Income inequality: poverty falling faster than ever but the 1% are racing ahead

This article is more than 9 years old

Is the gap between rich and poor widening? It’s not as simple as that, says Dr Max Roser, from the Institute for New Economic Thinking

How are the benefits of economic growth shared across society? Much of the current discussion assumes that income inequality is rising, painting a gloomy picture of the rich getting richer while the rest of the world lags further and further behind. But is it really all bad news?

The reality is complex, yet by looking at recent empirical data we can get a comprehensive picture of what is happening to the rich and the poor.

Let us start with the share of total income going to that much-maligned 1%. Reconstructed from income tax records, this measure gives us the advantage of more than a century of data from which to observe changes.

The blue line in the left-hand panel below shows the long-term trend in the US. Prior to the second world war, up to 18% of all income received by Americans went to the richest 1%. The share of the top 1% then dropped substantially, increasing again in the early 1980s until it returned to its 1939 level. This U-shaped long-term trend for top income share is not unique to the US; several other English-speaking countries shown in the left-hand panel below followed the same pattern. After a decline in the past, inequality is now on the rise.

However, it is not a universal phenomenon. The right-hand panel shows that in a number of equally rich European countries, and in Japan, things developed quite differently. Just like in the countries on the left, the income share of the rich reached a low point in the 1970s, but then, rather than bouncing back up to previous levels, it remained flat or increased only modestly, giving us an L-shape on the graph. Income inequality has decreased drastically since the beginning of the 20th century so that today, a much smaller share of total incomes is paid to the very rich.

One lesson to take away from this empirical research is that there is reason to believe we can do something about inequality. If there was a universal trend towards more inequality it would be in line with the notion that inequality is determined by global market forces and technological progress, where it is very hard (or for other reasons undesirable) to change the forces that lead to higher inequality. It is dangerous to believe that there is a unanimous trend to higher inequality, as this encourages the belief that growing inequality is inevitable.

The reality of different trends suggests that it is not global forces that shape the distribution of incomes, but the country-specific institutional and political framework. Therefore it is crucial to understand the institutional settings that allowed some countries to achieve economic growth without returning to the old levels of top income inequality. A big step in this direction is the forthcoming book from the inequality researcher Sir Tony Atkinson, in which he makes concrete proposals on how to reduce inequality, based on the insights from the periods in which inequality decreased.

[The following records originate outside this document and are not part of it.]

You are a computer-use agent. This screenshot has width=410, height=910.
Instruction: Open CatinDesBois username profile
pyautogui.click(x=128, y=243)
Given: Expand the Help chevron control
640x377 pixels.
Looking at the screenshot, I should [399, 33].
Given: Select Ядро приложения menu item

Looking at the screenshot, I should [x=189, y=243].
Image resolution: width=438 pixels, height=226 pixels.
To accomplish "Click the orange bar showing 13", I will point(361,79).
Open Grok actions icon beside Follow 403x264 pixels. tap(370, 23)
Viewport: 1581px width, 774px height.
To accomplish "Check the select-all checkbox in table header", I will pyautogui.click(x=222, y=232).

The data on top income share does not measure the share of income that reaches the pockets of the rich, but the gross income before taxes are paid. Yes, the rich do avoid paying taxes, and top marginal income tax rates were higher in the past, but progressive taxation still does a great deal to narrow the gap between rich and poor: in the US, 37% of the total sum of income tax is paid by the top 1%, while less than 3% is paid by the bottom 50%. The redistribution means that the incomes of the poor are higher after taxes (because of transfer payments such as pensions, child benefits, and unemployment benefits) and the incomes of the rich are reduced after taxes (due to generally progressive income tax rates).

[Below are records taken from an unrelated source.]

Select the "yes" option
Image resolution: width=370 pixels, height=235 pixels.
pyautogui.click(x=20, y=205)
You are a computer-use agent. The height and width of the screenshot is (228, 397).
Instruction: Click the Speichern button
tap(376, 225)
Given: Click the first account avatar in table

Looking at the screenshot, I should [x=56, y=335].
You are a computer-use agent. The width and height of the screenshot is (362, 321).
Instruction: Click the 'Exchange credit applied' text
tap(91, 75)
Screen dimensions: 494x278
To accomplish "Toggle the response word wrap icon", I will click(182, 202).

This difference between pre-redistribution market incomes and eventual disposable income is shown in the next chart. Redistribution through taxes and transfers reduces inequality considerably.

In this chart, inequality is measured with the Gini index, an inequality measure that not only looks at the top of the income distribution but captures the whole distribution.

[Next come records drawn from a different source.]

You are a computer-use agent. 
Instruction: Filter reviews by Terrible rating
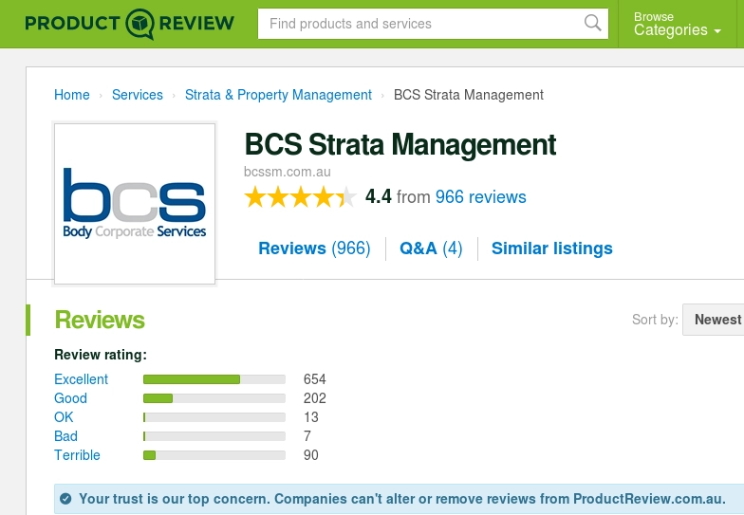click(x=77, y=455)
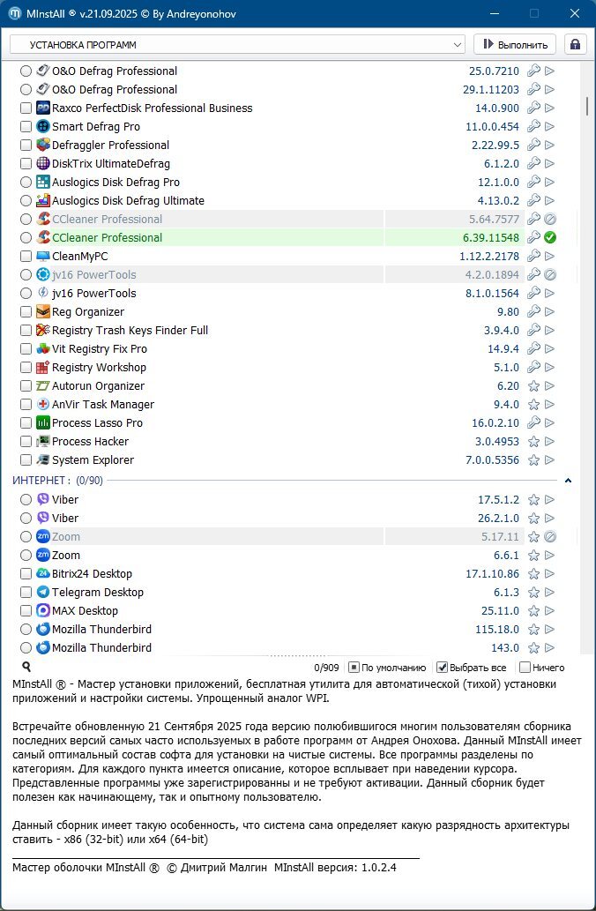Select the Viber 26.2.1.0 radio button

coord(26,519)
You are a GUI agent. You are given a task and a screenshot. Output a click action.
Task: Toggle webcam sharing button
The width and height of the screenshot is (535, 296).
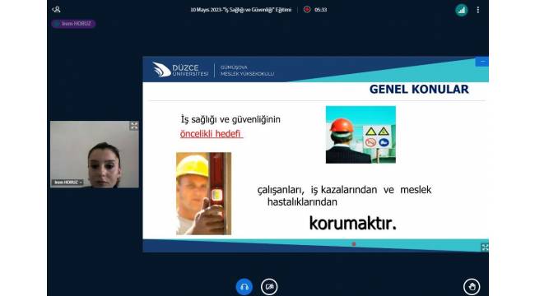coord(269,286)
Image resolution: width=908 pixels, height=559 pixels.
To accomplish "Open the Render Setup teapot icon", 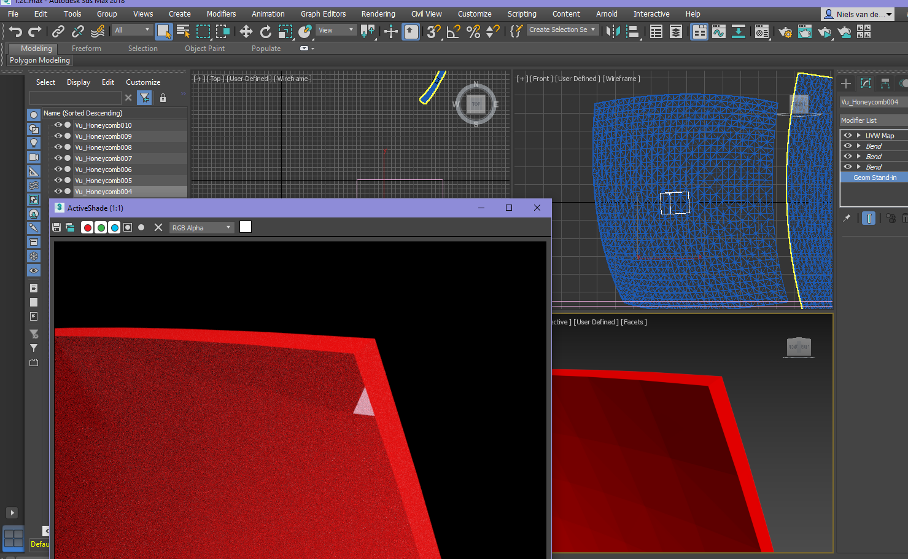I will tap(785, 32).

We can see that market income inequality in the UK, the US, and France is fairly similar (Gini between .5 and .52) – but there are big differences in how much these countries reduce inequality by redistribution. Inequality in market and disposable income are steadily increasing in the US, and compared to similarly rich countries, the US redistributes comparatively less.

This data is based on household surveys, a shortcoming of which is that they under-report top incomes. Likewise, the shortcoming of the top income measure is that it is necessarily silent about what is happening within the bottom 99% of the distribution. Taking the top 1% chart and the market income v disposable income charts together allows us to understand how inequality has developed. In the UK, the pre-tax share of the top 1% has been rising continuously since the late 1970s, but disposable income for all earners followed a very different trajectory, with inequality increasing rapidly in the 1980s but not changing much since then. If anything, income inequality has actually fallen in the UK over the past 25 years. In summary, the incomes of the poor in the UK are growing as fast as the incomes of the rich, apart from the top 1%, whose incomes are racing away.

Before we turn to the global income distribution, I want to shift the focus from Europe and North America to South America. In all of the South American countries shown in the following chart, income inequality has fallen since 2000. It is shown in the chart for the bigger South American countries (and it can be studied for the other countries on OurWorldInData.org). Rapidly falling inequality in South America that lifts millions out of poverty is a huge success, and demonstrates once again that there is not one simple answer to whether inequality is rising or falling within individual economies.

We have looked at the changing income distribution within countries, but what about the global picture? The chart below shows global income estimates in 1820, adjusted, as always, to take inflation and price level differences between countries into account. Two centuries ago, no country in the world had a life expectancy over 40, and even in relatively rich countries such as England and France, the poor were so malnourished and weak that they were effectively excluded from the labour force. The share of the world’s population living in absolute poverty was estimated to be around 90%.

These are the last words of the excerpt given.